Ms. Bigelow said she has experienced "a crisis in attitude." Her main concern is whether the fund is diversified enough to protect it from market fluctuation.
One of her biggest complaints is with the pension fund's investment policy. (Ms. Bigelow says the policy was written by McKee employees; Mr. Allan says his firm assisted the board in writing it.)
According to Ms. Bigelow, the policy states: "The (investment) objective shall not be tied to the performance of any market indices or any other managers." She added the policy includes the board's desire to have a return three to four percentage points better that the rate of inflation. (The policy sets an objective of 9% compound annual performance). She believes this is not a high enough standard for the fund.
McKee's Mr. Allan said the firm's performance is compared with specific benchmarks that either a fund or C.S. McKee has chosen and that generally are listed in investment policies.
C.S. McKee employees also have written the investment policy for Monroe and Butler counties. Performance is also an issue in these counties.

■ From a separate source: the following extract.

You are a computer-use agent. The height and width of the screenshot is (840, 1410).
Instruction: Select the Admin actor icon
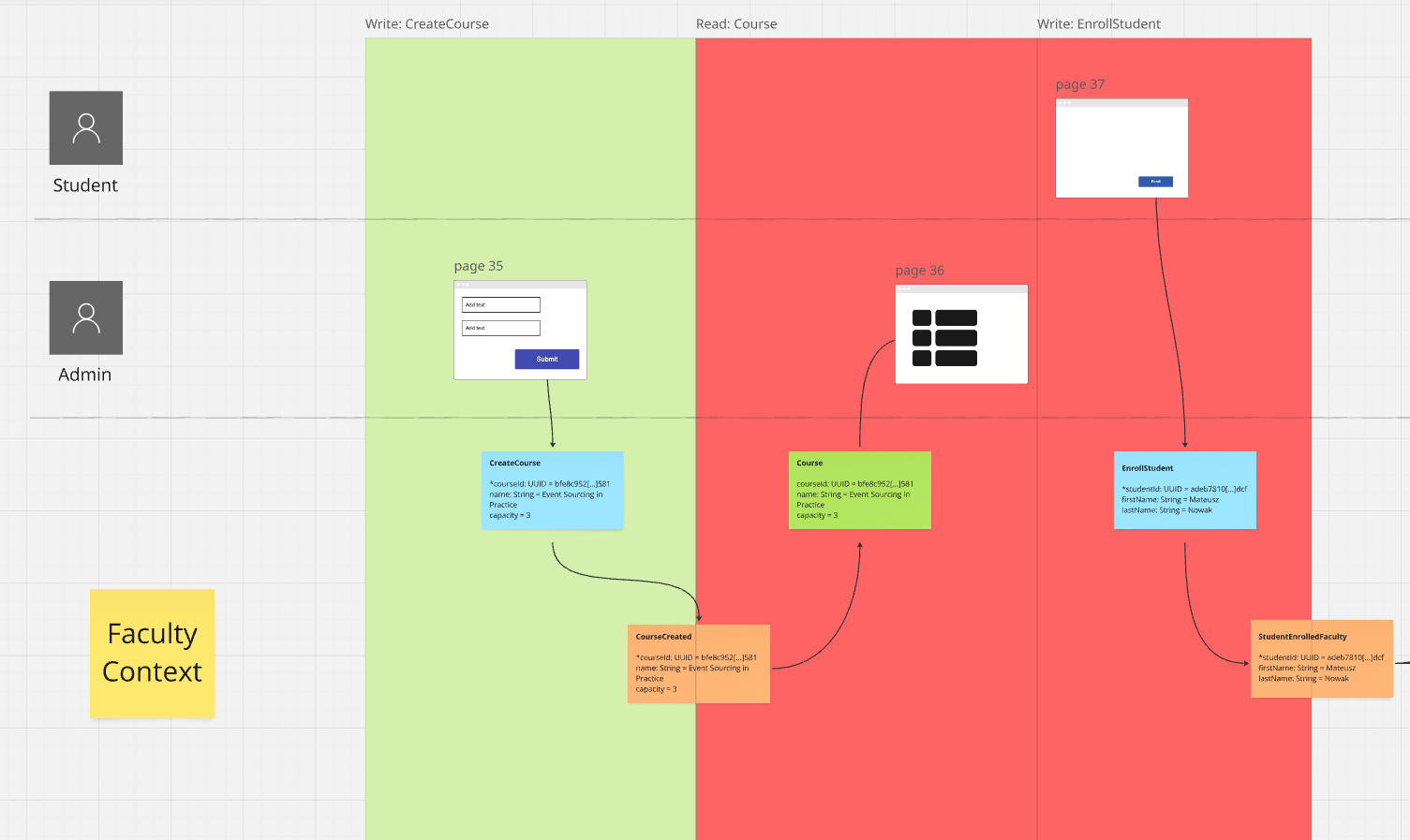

In Butler, said Mr. McMillan, "Sometimes they show it (performance) for the first six months if they beat it (the index), but sometimes they don't. They don't seem to be consistent."
In another case, Kelly Lewis, county controller for Monroe County, said trustees of the county's $23 million pension fund decided to adopt a new investment plan with C.S. McKee - a policy that tied McKee to a benchmark.
Mr. Lewis says his fund's 15-year equity performance - with C.S. McKee - outperformed the stock market in each of five years, and lagged behind for 10 years.
Mr. Lewis thinks the fund should look into indexing.
McKee's Mr. Allan said Mr. Lewis' criticisms of the firm's performance "were rebuffed by the board."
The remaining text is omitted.